FE: Since 2006, FDA has given GRAS status to several phage cocktails that attack particular food pathogens. Why is development of an alternative antimicrobial needed?
Knighton: This isn’t about science, it’s about commerce, and the two don’t always go together. In industry jargon, the phrase “Mom won’t buy it” is applied to phage. Market research says phage won’t pass muster with consumers. “Mom doesn’t like blowing DNA on bologna.” Companies may not have to declare the use of phage as an antimicrobial, but all it takes is one food advocacy group to flag its use, and you’re dead. Phage will not affect humans, so you may win the battle, but you’ve already lost the war.

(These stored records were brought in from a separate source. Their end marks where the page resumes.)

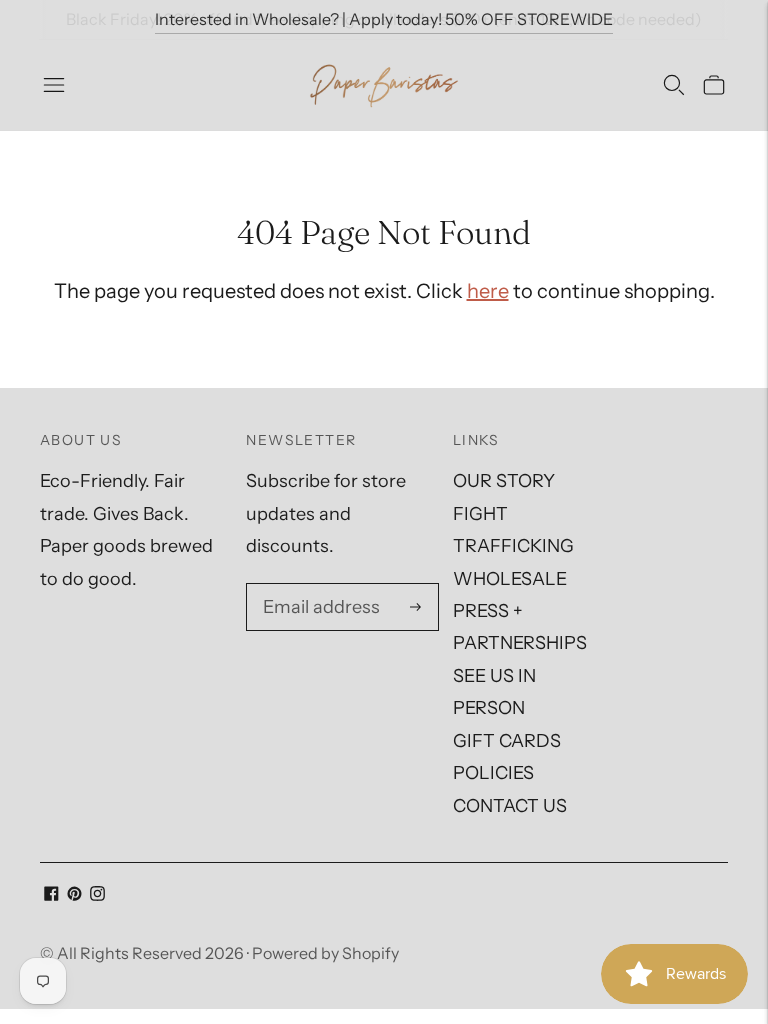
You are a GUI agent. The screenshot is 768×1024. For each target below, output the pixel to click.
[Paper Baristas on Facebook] (51, 895)
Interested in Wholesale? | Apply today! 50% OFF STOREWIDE (384, 19)
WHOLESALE (510, 579)
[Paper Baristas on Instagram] (97, 895)
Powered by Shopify (325, 953)
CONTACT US (510, 806)
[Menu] (54, 85)
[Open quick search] (674, 85)
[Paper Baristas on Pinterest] (74, 895)
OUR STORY (504, 481)
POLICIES (493, 773)
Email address (318, 587)
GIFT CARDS (507, 741)
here (488, 291)
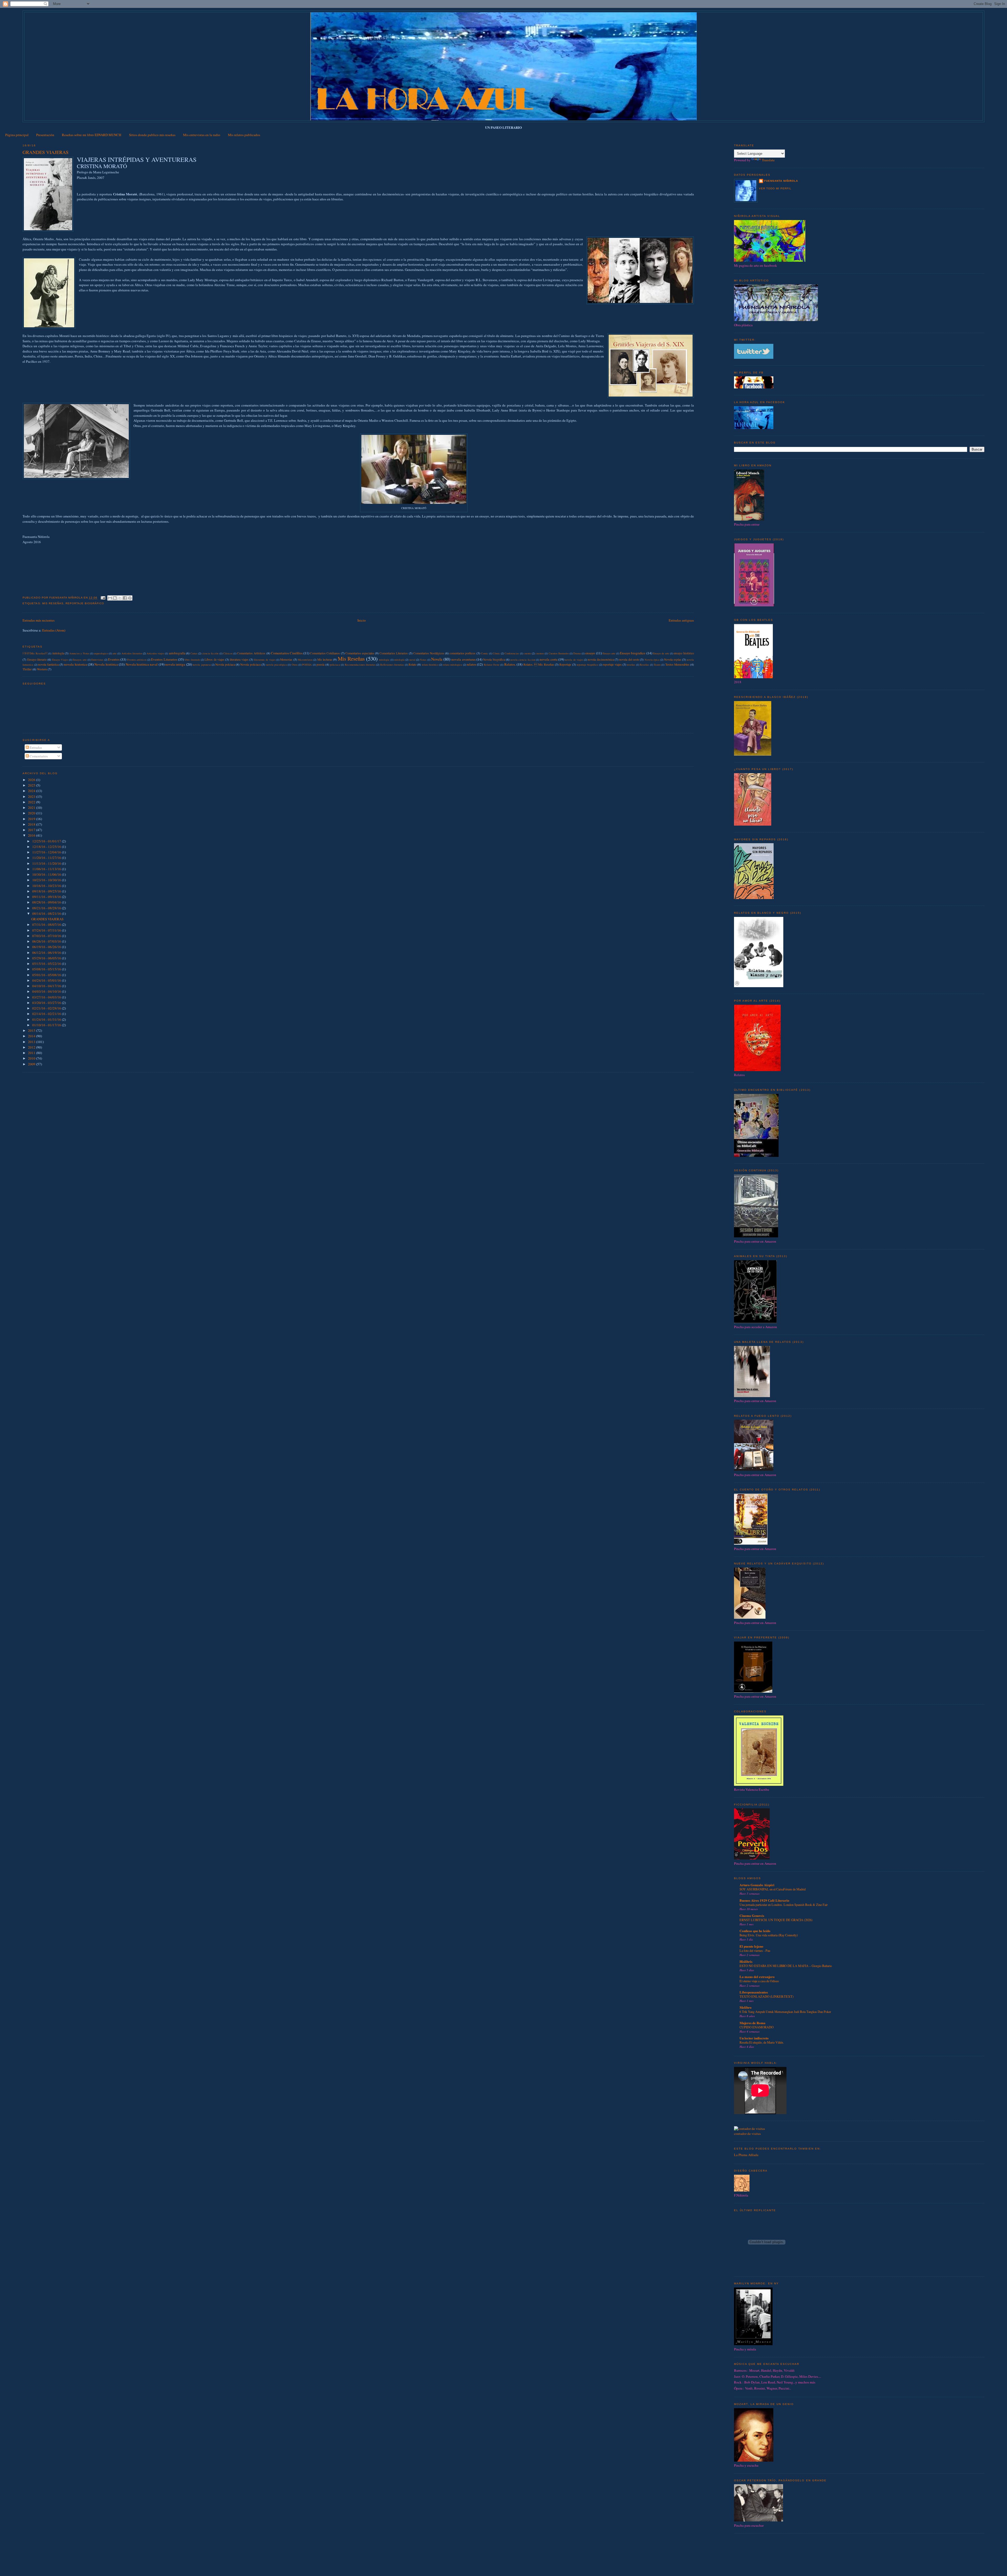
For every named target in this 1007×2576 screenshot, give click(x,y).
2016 (32, 835)
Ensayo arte (609, 653)
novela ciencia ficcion (522, 659)
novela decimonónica (601, 659)
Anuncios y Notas (79, 653)
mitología (399, 659)
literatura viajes (239, 659)
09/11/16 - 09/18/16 (47, 896)
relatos (471, 664)
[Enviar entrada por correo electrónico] (103, 597)
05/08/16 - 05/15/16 (47, 969)
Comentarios (38, 756)
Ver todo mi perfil (775, 188)
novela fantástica (48, 664)
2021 (32, 807)
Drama (577, 653)
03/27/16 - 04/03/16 (47, 997)
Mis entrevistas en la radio (201, 134)
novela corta (548, 659)
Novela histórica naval (142, 664)
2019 (32, 818)
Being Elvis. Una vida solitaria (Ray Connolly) (769, 1935)
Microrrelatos (305, 659)
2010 (32, 1058)
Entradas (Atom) (53, 630)
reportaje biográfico (85, 603)
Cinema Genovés (752, 1915)
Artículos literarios (131, 653)
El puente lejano (751, 1946)
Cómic (496, 653)
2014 (32, 1036)
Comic (484, 653)
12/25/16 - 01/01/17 (47, 841)
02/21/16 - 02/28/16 (47, 1008)
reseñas (631, 664)
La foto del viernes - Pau (755, 1950)
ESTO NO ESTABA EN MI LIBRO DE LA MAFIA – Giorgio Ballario (786, 1966)
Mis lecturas (324, 659)
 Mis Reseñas (35, 653)
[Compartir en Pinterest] (129, 598)
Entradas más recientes (39, 620)
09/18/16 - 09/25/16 (47, 891)
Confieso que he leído (755, 1930)
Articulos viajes (155, 653)
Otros (295, 664)
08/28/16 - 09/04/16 (47, 902)
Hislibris (746, 1961)
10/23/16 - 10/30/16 (47, 880)
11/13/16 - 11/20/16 (47, 863)
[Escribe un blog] (114, 598)
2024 (32, 790)
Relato (412, 664)
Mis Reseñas (52, 603)
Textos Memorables (677, 664)
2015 (32, 1030)
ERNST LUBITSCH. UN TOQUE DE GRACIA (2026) (776, 1920)
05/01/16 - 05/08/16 (47, 974)
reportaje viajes (612, 664)
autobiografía (177, 653)
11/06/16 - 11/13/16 (47, 869)
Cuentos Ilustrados (559, 653)
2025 (32, 785)
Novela (436, 659)
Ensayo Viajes (60, 659)
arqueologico (101, 653)
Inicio (361, 620)
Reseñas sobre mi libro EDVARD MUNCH (91, 134)
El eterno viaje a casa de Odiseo (759, 1981)
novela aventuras (463, 659)
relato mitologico (452, 664)
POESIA (307, 664)
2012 (32, 1047)
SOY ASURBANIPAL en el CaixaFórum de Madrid (773, 1889)
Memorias (286, 659)
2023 (32, 796)
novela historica (75, 664)
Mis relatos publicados (244, 134)
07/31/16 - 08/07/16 (47, 924)
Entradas (35, 747)
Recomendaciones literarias (360, 664)
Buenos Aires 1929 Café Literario (764, 1900)
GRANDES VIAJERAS (45, 152)
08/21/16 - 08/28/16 (47, 908)
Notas (423, 659)
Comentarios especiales (359, 653)
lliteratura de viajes (265, 659)
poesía (320, 664)
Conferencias (512, 653)
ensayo (590, 653)
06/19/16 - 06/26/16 (47, 946)
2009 (32, 1064)
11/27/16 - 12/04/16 (47, 852)
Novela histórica (106, 664)
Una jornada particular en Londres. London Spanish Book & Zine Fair (784, 1904)
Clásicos (228, 653)
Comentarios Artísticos (251, 653)
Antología (58, 653)
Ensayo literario (37, 659)
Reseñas (644, 664)
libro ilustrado (192, 659)
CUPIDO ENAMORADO (757, 2027)
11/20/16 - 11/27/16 (47, 857)
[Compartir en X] (119, 598)
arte (115, 653)
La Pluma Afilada (746, 2154)
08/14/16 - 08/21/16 (47, 913)
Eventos (114, 659)
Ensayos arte (80, 659)
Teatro (657, 664)
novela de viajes (574, 659)
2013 (32, 1041)
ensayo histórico (684, 653)
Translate (768, 160)
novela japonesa (202, 664)
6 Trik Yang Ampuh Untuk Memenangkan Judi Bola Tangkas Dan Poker (785, 2012)
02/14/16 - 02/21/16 (47, 1013)
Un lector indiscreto (754, 2037)
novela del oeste (629, 659)
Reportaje (565, 664)
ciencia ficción (210, 653)
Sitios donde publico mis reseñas (152, 134)
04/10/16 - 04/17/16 (47, 986)
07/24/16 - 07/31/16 (47, 930)
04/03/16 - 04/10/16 (47, 991)
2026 (32, 779)
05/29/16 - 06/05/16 (47, 958)
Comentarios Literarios (393, 653)
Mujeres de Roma (752, 2022)
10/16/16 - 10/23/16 (47, 885)
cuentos (539, 653)
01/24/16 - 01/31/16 (47, 1019)
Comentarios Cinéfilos (287, 653)
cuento (527, 653)
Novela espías (672, 659)
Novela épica (652, 659)
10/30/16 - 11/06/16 (47, 874)
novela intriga (175, 664)
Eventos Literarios (164, 659)
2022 (32, 802)
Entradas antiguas (681, 620)
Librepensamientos (754, 1992)
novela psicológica (276, 664)
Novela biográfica (494, 659)
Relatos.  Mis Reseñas (538, 664)
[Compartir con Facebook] (124, 598)
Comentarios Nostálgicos (428, 653)
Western (42, 669)
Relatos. (510, 664)
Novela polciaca (225, 664)
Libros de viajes (214, 659)
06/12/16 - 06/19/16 (47, 952)
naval (412, 659)
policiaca (335, 664)
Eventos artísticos (137, 659)
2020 (32, 813)
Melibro (746, 2007)
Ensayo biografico (632, 653)
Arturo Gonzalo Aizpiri (757, 1884)
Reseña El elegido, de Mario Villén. (762, 2042)
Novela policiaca (250, 664)
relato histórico (430, 664)
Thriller (27, 669)
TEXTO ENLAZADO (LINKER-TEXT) (767, 1996)
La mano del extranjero (757, 1976)
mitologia (384, 659)
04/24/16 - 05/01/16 (47, 980)
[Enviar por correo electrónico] (110, 598)
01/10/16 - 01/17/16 (47, 1025)
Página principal (17, 134)
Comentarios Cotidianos (325, 653)
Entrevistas (97, 659)
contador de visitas (747, 2133)
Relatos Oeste (492, 664)
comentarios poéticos (462, 653)
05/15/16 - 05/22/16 (47, 963)
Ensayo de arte (661, 653)
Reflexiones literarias (392, 664)
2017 (32, 829)
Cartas (193, 653)
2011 (32, 1052)
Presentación (45, 134)
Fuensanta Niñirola (781, 180)
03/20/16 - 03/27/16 (47, 1002)
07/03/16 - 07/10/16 (47, 935)
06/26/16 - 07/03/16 (47, 941)
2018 (32, 824)
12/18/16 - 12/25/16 (47, 846)
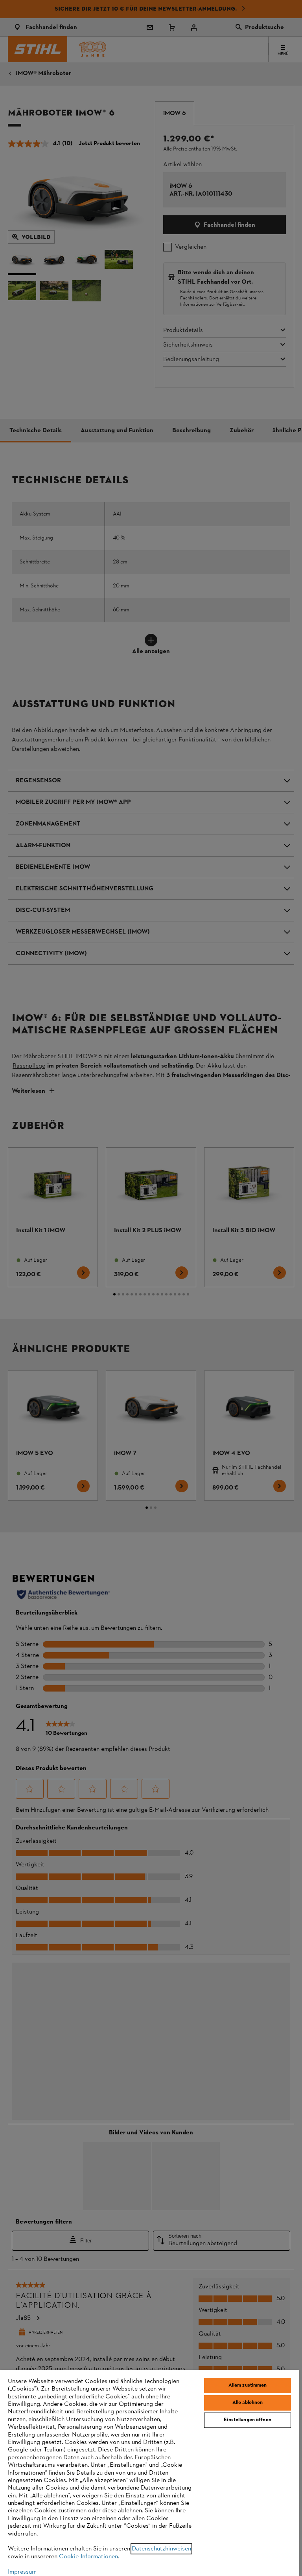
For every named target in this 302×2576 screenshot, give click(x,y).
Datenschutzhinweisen (161, 2549)
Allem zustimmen (247, 2385)
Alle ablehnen (247, 2402)
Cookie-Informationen (88, 2556)
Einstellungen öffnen (247, 2420)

FE: Biodefense is another application you’re exploring. How does the technology serve those objectives?
Knighton: Yersinia pestis is the bacterium linked to the spread of bubonic plague. If Y-pestis was weaponized in an aerosol form, it would be harder to treat with antibiotics than the plague. We received a second small business innovation grant last year to develop R-type pyocins to kill Y-pestis.
A group from New Zealand visited us. They thought there was an application in fighting greenhouse gases (GHG) generated by livestock, which account for approximately 18 percent of all GHG. Methanogen bacteria create livestock’s methane. If we could develop a bactericidal protein that only killed 20 percent of methanogens without disturbing other bacteria in the gut, the New Zealanders think we’d have a winner.
FE: How large is the Avid Biotics staff?
Knighton: Seven people as I speak, and we’re in the process of hiring our eighth person. Our head of research is a phage biologist, incidentally.
The company was founded with a core group of three: Jeffery Miller, a professor of microbiology, immunology and molecular genetics at UCLA who has gone back to the lab; Dave Martin, a world class scientist and a former R&D executive at Genentech and DuPont Merck; and me. I had been retired for a couple of months when Dave, who saw great potential in the technology, called me and said, “Let’s start a company.”